Task: Copy each line of the listing below where the word "under" turns up.

Dataset:
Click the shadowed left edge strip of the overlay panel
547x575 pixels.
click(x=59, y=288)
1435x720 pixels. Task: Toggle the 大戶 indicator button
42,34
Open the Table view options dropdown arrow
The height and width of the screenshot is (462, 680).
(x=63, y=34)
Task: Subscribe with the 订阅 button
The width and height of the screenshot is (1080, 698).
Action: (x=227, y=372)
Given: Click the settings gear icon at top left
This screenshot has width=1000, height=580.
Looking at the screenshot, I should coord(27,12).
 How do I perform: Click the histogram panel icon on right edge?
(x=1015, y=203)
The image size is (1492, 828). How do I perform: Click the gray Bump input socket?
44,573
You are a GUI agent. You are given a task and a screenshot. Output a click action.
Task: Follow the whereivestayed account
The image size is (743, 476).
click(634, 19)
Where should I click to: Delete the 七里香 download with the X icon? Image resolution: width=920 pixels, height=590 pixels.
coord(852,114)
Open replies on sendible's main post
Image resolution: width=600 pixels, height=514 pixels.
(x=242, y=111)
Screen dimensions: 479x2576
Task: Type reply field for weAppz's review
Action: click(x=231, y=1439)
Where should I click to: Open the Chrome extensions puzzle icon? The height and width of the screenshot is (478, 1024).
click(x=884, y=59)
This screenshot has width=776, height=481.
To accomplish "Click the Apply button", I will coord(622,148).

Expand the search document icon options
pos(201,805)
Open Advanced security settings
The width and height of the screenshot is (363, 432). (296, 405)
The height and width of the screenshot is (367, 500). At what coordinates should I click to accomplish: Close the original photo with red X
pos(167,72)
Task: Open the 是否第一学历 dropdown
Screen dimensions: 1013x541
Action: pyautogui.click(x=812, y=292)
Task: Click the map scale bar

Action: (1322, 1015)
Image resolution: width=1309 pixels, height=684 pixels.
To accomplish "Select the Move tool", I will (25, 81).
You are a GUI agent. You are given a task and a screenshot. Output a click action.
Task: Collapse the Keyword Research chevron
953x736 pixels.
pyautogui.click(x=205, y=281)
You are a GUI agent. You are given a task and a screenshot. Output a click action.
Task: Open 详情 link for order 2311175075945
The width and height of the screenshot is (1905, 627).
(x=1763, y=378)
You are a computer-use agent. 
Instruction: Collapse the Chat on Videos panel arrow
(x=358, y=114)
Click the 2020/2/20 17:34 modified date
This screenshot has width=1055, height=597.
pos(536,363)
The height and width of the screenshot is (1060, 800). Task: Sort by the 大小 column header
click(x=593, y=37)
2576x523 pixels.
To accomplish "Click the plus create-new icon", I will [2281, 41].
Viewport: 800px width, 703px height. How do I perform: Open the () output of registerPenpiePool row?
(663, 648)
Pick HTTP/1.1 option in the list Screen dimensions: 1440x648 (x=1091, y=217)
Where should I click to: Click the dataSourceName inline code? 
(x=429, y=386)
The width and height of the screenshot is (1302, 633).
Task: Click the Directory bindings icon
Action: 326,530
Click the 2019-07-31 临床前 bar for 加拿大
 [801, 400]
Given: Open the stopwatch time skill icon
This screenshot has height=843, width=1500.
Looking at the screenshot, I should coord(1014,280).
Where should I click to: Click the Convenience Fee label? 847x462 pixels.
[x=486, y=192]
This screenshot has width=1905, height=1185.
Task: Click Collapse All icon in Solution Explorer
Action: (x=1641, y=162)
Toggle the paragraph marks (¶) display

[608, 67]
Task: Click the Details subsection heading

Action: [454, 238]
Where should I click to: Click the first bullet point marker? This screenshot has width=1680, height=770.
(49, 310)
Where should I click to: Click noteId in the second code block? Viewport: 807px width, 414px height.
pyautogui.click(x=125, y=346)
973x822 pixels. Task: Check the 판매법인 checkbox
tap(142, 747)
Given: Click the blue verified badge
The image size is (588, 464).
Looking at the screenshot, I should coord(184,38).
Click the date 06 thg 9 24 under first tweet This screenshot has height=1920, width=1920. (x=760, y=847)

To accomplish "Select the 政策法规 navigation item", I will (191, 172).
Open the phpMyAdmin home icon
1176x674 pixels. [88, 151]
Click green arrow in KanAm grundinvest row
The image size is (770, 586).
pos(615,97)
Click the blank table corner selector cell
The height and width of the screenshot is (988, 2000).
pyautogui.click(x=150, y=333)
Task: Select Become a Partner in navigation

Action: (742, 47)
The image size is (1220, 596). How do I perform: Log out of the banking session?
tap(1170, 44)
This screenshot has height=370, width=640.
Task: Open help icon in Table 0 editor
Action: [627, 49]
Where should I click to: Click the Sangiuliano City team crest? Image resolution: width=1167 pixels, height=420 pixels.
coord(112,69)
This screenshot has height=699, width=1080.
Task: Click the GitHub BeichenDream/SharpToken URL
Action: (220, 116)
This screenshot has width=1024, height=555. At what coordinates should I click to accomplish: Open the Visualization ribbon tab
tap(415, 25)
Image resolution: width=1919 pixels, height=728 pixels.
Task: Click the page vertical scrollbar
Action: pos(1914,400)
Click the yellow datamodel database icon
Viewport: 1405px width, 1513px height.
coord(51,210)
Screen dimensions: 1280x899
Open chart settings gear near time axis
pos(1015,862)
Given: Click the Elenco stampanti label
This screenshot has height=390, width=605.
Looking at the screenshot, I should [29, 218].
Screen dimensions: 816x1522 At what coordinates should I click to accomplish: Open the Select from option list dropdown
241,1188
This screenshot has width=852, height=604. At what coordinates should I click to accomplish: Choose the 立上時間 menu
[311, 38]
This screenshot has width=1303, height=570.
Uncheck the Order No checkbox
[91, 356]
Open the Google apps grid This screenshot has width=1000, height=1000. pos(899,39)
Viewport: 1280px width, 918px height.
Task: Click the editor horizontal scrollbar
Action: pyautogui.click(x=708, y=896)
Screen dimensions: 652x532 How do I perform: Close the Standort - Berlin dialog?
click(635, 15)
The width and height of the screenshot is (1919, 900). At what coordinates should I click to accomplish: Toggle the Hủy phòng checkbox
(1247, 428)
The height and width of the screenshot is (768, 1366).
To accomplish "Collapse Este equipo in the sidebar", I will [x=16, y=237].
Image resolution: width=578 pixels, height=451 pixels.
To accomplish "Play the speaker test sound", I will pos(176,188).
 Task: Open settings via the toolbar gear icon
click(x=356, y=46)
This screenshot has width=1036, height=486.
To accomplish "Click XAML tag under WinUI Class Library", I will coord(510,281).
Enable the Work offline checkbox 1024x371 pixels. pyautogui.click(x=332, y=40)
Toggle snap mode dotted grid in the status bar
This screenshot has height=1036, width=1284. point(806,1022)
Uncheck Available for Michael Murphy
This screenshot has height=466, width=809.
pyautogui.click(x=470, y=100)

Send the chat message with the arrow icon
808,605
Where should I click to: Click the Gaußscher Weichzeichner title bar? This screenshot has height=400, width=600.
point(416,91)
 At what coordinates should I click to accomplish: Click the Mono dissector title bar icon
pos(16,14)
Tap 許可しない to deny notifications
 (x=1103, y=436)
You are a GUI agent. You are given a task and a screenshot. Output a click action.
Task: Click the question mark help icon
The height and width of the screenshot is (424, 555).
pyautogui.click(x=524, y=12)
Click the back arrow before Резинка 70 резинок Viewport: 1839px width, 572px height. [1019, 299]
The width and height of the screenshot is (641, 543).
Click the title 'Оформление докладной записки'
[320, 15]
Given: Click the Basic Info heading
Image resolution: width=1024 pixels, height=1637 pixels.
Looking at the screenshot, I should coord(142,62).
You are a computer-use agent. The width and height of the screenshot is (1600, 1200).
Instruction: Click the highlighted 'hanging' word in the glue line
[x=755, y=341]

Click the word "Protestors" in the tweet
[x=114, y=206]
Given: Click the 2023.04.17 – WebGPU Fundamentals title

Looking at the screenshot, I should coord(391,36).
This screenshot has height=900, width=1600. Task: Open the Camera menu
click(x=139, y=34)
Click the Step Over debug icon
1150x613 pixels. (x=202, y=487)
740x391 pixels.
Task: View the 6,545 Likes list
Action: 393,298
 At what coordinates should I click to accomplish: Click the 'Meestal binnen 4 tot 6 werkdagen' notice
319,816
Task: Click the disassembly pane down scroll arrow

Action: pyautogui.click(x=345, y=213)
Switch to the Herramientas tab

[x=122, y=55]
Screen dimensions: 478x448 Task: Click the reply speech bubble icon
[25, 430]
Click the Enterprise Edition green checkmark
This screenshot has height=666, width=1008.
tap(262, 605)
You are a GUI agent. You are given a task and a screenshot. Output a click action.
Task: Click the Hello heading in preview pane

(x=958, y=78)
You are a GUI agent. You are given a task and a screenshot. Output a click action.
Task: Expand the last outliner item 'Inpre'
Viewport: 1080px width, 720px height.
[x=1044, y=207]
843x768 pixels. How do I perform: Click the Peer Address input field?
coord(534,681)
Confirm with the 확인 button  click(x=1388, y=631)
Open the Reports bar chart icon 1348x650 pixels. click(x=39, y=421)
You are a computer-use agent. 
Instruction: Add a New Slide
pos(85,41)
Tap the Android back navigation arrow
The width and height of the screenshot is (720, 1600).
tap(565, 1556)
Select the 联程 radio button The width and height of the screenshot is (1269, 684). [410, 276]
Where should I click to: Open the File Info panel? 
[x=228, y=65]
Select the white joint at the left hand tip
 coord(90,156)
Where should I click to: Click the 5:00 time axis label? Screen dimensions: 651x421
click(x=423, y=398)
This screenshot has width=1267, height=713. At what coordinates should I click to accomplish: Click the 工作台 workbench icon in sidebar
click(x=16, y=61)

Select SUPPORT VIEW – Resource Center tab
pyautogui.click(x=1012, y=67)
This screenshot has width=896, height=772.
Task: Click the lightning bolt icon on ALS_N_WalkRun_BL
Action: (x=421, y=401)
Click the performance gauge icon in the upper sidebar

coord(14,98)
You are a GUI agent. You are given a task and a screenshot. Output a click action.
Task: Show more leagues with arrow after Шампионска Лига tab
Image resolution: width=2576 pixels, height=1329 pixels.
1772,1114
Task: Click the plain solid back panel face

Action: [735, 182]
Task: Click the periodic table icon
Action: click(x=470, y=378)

Exercise response:
Click the date 06 thg 9 24 under first tweet This screenshot has height=1920, width=1920. (x=760, y=847)
To accomplish "Click XAML tag under WinUI Class Library", I will coord(510,281).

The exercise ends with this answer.